The written methodology doesn’t need to be presentable (yet). It’s purpose is so that you can remember the decisions and reasoning which were made for answering each question. One way to accomplish this is through structured usage of a jupyter notebook that mixes code and text cells. The text cells explain the question and the methodology while the code conducts the experiment.

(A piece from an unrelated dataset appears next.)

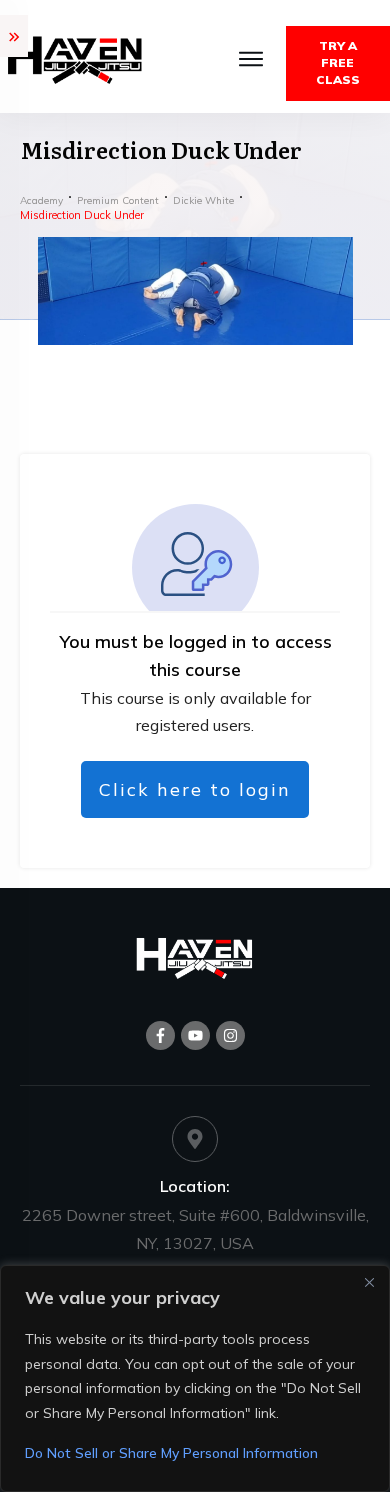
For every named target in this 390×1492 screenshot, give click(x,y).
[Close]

As this process unfolds, you will likely find questions that are answerable and interesting which you didn’t define beforehand. For instance, if it were found that a language model were able to successfully control a robot arm to complete a task, a natural next question would be how large does the model need to be? Strategically, choose whether to pursue these followup questions based on time and the overall impact on the project’s goal.
The methodology and implementation document (ideally a well organized set of jupyter notebooks) should be submitted to this assignment dropbox.
If you have questions regarding appropriate statistical methods for testing certain hypotheses or training certain models, please ask!
Final Writeup with Results
Finally, after conducting the experiments and obtaining results, create a well structured document that joins the proposal, the background, the methodology for answering each question, and the results into a single paper that is between 4 and 8 pages in length.
Update each section to reflect the final decisions of the project including the inclusion of any followup questions. The results section should present information in the most appropriate method for the type of result. For instance, do not list numeric values for 5 models in the body of a paragraph - a table would be more appropriate. Do not list values in a table when a graph or figure would be more appropriate.
The final two sections in the writeup should be a section called Conclusions and Limitations, respectively. In the conclusions section, provide a concise restatement of the questions investigated and answers obtained. In the Limitations section, point out the ways in which the answers to your questions are limited in applicability by the chosen dataset(s), methodology, and/or results.